Als Sprecher:in setzt man seine Stimme in allen möglichen Situationen ein, von Telefonansagen bis hin zu Kinofilmen. Aber nur wenn man die Originalstimme eines anderen Schauspielers ersetzt, ist man Synchronsprecher:in. Ich mache beides: Als Sprecher vertone ich Werbespots, Hörbücher und Videospiele, als Synchronsprecher vor allem Anime-Serien. Wenn ich auf Aufträge warte, unterstütze ich regelmäßig auch die Dialogbuchautor:innen und passe die Rohübersetzung eines Films an die Lippenbewegungen der Charaktere sowie unseren Sprachraum an. Und alle paar Monate rufe ich bei den Studios an, um sie an mich zu erinnern.

Wie der Arbeitsalltag aussieht

Wenn ich als Synchronsprecher gebucht werde, fahre ich zum Studio, wo mir ein:e Tontechniker:in das Mikrofon auf meine Lippenhöhe einstellt und die Aufnahme betreut. Anschließend bekomme ich den Text, den ich kurz darauf sprechen soll. Auf einem Bildschirm sehe ich währenddessen Ausschnitte aus dem Film oder der Serie.
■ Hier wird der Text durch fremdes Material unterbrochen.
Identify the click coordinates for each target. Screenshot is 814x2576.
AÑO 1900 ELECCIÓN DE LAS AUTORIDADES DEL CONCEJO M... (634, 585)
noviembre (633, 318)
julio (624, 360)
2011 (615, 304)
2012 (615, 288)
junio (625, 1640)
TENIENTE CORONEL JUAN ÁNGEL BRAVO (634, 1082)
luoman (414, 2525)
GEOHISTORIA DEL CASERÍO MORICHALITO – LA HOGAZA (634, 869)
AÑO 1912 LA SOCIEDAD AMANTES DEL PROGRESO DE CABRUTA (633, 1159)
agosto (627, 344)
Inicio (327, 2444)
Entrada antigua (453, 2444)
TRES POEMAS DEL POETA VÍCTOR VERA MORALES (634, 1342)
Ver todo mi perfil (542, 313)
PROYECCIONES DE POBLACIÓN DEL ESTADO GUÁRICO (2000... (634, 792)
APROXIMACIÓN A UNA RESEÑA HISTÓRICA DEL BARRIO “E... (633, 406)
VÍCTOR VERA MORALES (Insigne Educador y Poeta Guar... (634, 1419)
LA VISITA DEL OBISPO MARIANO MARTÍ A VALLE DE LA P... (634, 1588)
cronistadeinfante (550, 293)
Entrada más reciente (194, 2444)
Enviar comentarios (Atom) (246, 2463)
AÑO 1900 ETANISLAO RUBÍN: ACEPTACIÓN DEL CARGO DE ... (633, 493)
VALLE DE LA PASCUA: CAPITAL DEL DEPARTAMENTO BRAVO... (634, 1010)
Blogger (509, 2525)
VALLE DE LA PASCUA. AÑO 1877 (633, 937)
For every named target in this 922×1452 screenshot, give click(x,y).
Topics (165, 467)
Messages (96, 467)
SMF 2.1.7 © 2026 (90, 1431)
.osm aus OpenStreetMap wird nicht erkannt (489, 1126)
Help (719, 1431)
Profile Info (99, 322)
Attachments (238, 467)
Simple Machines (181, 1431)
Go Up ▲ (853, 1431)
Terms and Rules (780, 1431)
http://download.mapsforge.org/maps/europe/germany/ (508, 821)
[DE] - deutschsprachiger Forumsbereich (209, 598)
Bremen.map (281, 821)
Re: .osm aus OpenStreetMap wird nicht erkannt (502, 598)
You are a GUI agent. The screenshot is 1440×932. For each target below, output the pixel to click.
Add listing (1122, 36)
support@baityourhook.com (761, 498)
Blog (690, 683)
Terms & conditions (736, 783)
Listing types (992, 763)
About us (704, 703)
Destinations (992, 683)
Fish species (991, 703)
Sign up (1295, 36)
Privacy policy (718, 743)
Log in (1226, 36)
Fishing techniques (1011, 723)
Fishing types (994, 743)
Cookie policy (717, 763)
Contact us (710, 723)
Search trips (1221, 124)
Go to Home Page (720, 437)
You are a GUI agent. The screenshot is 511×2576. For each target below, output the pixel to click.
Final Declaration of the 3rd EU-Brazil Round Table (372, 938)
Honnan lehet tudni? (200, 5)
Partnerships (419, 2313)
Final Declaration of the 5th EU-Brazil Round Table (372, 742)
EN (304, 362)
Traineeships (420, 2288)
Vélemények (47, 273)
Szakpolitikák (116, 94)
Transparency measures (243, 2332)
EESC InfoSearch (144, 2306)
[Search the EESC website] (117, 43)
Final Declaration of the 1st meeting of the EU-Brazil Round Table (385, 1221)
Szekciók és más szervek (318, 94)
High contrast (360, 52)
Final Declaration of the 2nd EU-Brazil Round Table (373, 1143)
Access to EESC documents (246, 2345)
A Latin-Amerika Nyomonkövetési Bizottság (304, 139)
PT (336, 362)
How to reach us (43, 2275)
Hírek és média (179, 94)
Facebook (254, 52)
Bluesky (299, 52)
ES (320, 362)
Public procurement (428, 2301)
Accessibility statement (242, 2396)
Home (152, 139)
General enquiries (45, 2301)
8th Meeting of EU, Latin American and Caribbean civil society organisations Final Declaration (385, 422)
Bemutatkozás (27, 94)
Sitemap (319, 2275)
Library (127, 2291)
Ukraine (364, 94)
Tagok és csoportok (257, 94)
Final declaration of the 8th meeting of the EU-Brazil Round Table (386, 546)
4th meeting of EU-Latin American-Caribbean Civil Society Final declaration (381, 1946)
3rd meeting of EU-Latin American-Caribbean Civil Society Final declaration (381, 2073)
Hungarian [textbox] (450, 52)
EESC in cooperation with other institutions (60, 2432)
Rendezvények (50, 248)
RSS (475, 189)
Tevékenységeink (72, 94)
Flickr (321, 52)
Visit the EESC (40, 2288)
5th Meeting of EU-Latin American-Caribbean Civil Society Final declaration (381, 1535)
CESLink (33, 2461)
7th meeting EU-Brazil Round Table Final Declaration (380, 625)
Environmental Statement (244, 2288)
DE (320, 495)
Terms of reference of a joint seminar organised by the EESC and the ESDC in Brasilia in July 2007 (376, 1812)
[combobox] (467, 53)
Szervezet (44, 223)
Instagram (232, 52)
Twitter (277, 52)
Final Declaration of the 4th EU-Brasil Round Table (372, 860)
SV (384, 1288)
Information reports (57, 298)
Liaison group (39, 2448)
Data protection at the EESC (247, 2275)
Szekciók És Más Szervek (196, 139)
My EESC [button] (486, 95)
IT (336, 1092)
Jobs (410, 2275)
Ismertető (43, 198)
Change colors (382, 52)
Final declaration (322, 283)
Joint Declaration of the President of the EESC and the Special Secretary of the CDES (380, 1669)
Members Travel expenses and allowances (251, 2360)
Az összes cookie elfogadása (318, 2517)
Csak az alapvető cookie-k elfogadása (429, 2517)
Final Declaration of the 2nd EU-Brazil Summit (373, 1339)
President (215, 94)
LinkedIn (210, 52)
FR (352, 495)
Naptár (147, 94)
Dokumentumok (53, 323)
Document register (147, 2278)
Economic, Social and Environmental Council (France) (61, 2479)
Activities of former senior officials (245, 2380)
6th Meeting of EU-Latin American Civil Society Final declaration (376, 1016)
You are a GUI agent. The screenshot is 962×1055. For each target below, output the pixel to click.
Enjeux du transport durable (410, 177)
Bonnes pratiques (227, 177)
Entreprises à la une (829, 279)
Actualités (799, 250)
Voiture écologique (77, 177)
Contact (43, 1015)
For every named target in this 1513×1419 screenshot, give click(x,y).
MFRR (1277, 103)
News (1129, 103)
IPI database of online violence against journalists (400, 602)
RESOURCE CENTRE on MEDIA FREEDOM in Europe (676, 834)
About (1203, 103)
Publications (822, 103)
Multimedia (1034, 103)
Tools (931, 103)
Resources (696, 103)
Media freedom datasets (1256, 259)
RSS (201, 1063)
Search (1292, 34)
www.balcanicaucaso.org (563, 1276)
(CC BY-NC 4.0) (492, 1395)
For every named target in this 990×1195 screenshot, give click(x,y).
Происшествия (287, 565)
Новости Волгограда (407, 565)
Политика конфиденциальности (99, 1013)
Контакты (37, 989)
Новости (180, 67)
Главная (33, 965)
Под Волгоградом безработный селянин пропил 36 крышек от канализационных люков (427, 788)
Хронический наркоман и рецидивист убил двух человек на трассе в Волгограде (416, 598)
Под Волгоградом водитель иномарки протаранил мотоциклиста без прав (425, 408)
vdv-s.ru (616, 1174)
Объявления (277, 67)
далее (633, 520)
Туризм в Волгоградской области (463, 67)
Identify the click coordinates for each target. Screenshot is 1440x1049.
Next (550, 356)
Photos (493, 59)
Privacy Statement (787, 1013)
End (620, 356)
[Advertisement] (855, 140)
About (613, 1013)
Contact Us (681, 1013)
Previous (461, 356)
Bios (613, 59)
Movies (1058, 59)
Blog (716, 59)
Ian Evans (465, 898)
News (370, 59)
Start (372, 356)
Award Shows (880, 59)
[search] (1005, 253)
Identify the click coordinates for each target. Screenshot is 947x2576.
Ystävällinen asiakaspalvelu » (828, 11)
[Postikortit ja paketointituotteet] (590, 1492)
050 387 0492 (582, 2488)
Wir nehmen immer kurze Takes auf, die nicht länger als zwölf Sekunden sind. Das kann ein Laut oder eine Reaktion, aber auch ein Stück von einem Monolog sein. Normalerweise darf ich immer zuerst eine gesprochene Version anbieten, der:die Regisseur:in berät mich dann zu meiner Rolle und sagt, ob meine Sprechhaltung stimmt. Zugleich achtet ein:e Cutter:in darauf, dass ich den Text lippensynchron, also im richtigen Tempo, spreche. Dafür braucht es oft mehrere Anläufe. Um eine Hauptrolle in einem etwa 90-minütigen Disney-Film zu synchronisieren, stand ich vor Kurzem sieben Stunden im Studio.

Was die größten Herausforderungen sind

Am schwierigsten im Synchronsprechen ist das Timing. Trotzdem dürfen die schauspielerische Leistung und die Deutlichkeit des Texts nicht verloren gehen. Teilweise muss man sehr schnell sprechen, weil im Englischen in derselben Zeit viel mehr erzählt werden kann als im Deutschen. Außerdem braucht man Durchhaltevermögen und Geduld, denn es dauert meist Jahre, bis man die erste größere Rolle sprechen darf.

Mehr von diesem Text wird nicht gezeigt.